## Work to complete
Transcribe exactly the line in which "Screen dimensions: 1200x612" occurs, plus every line that comes after it up to the end of the entries.

┄┄┄┄┄┄┄┄┄┄

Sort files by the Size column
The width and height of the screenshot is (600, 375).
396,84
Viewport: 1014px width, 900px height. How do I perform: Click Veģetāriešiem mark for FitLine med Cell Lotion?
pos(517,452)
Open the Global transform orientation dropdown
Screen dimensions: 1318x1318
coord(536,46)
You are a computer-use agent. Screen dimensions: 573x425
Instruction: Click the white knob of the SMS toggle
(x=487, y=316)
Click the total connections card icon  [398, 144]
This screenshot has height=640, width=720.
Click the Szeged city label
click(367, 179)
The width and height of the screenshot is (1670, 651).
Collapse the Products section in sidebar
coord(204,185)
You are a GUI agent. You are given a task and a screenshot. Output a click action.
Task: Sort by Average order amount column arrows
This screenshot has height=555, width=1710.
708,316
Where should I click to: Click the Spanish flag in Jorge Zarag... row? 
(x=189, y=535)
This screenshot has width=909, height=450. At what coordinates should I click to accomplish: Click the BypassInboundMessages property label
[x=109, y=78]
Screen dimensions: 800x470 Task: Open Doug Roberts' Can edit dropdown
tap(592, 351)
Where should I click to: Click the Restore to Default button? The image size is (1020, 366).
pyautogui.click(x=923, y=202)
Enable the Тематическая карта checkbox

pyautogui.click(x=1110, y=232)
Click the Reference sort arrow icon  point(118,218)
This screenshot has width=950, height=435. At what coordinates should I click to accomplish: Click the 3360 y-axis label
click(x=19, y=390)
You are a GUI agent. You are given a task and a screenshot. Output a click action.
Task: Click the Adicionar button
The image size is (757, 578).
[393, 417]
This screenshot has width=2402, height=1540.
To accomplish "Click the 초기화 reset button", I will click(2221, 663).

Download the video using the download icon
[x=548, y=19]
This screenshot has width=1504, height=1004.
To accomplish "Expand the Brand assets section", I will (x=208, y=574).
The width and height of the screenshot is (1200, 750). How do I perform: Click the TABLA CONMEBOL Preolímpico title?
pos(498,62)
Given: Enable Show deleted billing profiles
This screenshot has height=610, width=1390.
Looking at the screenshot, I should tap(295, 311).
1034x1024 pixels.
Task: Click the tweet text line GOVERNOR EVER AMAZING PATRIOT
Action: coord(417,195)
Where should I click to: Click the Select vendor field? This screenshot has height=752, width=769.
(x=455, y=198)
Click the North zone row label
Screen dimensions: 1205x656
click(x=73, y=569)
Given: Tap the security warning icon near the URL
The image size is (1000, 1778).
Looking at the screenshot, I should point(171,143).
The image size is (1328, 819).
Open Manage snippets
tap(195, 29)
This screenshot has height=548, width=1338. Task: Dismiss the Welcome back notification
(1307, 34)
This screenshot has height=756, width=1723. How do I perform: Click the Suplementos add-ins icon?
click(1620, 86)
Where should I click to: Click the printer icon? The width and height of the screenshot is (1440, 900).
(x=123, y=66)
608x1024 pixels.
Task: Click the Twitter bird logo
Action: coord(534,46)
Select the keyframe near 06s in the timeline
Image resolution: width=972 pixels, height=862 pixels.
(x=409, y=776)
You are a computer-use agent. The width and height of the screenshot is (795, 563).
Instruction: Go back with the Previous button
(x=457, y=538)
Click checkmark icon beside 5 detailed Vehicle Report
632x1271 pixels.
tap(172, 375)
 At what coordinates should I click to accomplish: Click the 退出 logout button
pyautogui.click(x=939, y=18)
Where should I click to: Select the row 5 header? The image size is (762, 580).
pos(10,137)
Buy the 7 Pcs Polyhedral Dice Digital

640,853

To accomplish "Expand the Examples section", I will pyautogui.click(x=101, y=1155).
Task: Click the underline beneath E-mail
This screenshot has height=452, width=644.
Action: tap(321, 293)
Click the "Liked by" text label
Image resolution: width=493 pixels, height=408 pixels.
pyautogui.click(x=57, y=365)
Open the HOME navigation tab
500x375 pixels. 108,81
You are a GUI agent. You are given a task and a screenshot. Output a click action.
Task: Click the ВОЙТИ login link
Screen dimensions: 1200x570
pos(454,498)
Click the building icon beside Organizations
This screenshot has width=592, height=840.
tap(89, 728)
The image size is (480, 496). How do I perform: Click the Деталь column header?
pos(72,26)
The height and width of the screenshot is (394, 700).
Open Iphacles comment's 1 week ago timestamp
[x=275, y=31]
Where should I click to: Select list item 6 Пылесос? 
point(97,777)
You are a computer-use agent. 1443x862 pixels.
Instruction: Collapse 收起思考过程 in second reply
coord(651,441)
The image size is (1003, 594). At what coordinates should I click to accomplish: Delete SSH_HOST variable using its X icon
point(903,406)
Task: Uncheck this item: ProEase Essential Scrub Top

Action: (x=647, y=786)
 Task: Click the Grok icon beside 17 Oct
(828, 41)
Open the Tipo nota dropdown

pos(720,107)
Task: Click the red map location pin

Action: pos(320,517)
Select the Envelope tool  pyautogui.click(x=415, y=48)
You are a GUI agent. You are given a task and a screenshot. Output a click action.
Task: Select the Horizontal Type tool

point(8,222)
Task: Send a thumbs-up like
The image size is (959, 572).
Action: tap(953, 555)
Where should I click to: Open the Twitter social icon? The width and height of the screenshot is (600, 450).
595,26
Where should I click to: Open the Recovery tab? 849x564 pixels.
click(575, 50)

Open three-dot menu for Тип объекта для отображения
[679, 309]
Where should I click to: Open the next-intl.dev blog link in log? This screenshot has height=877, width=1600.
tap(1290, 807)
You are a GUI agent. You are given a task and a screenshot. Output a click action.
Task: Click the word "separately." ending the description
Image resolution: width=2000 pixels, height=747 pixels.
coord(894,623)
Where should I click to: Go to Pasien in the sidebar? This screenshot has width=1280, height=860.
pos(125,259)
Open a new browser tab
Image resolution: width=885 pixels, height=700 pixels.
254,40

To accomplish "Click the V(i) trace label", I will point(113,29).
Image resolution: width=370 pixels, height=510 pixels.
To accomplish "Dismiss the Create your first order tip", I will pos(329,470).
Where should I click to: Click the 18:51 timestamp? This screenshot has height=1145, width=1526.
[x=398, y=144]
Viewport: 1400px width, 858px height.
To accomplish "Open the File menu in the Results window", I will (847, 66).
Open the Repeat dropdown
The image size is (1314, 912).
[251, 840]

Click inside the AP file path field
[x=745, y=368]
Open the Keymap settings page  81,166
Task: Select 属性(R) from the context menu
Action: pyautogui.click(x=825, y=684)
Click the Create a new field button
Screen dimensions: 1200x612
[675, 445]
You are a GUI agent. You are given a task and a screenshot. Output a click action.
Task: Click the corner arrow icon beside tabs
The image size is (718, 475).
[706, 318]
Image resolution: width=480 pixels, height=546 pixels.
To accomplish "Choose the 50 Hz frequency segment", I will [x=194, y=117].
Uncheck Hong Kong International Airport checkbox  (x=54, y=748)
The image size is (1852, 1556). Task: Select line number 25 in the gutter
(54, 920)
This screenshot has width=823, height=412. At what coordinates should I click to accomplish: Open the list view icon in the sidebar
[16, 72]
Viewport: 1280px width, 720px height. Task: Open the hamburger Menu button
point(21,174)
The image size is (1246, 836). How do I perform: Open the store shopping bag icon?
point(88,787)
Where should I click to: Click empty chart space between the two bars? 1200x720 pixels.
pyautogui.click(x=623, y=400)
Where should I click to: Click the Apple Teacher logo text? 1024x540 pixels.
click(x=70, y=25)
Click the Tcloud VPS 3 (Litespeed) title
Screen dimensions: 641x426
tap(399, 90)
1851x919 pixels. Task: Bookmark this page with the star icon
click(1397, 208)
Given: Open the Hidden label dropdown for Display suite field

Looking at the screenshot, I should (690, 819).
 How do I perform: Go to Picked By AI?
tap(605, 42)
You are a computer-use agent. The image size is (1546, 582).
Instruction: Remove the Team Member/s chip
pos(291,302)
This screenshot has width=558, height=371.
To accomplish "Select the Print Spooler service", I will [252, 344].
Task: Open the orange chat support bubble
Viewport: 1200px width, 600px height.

┄┄┄┄┄┄┄┄┄┄

## Output for this exercise
Screen dimensions: 1200x612
[675, 445]
You are a GUI agent. You are given a task and a screenshot. Output a click action.
Task: Click the corner arrow icon beside tabs
The image size is (718, 475).
[706, 318]
Image resolution: width=480 pixels, height=546 pixels.
To accomplish "Choose the 50 Hz frequency segment", I will [x=194, y=117].
Uncheck Hong Kong International Airport checkbox  (x=54, y=748)
The image size is (1852, 1556). Task: Select line number 25 in the gutter
(54, 920)
This screenshot has width=823, height=412. At what coordinates should I click to accomplish: Open the list view icon in the sidebar
[16, 72]
Viewport: 1280px width, 720px height. Task: Open the hamburger Menu button
point(21,174)
The image size is (1246, 836). How do I perform: Open the store shopping bag icon?
point(88,787)
Where should I click to: Click empty chart space between the two bars? 1200x720 pixels.
pyautogui.click(x=623, y=400)
Where should I click to: Click the Apple Teacher logo text? 1024x540 pixels.
click(x=70, y=25)
Click the Tcloud VPS 3 (Litespeed) title
Screen dimensions: 641x426
tap(399, 90)
1851x919 pixels. Task: Bookmark this page with the star icon
click(1397, 208)
Given: Open the Hidden label dropdown for Display suite field

Looking at the screenshot, I should (690, 819).
 How do I perform: Go to Picked By AI?
tap(605, 42)
You are a computer-use agent. The image size is (1546, 582).
Instruction: Remove the Team Member/s chip
pos(291,302)
This screenshot has width=558, height=371.
To accomplish "Select the Print Spooler service", I will [252, 344].
Task: Open the orange chat support bubble
Viewport: 1200px width, 600px height.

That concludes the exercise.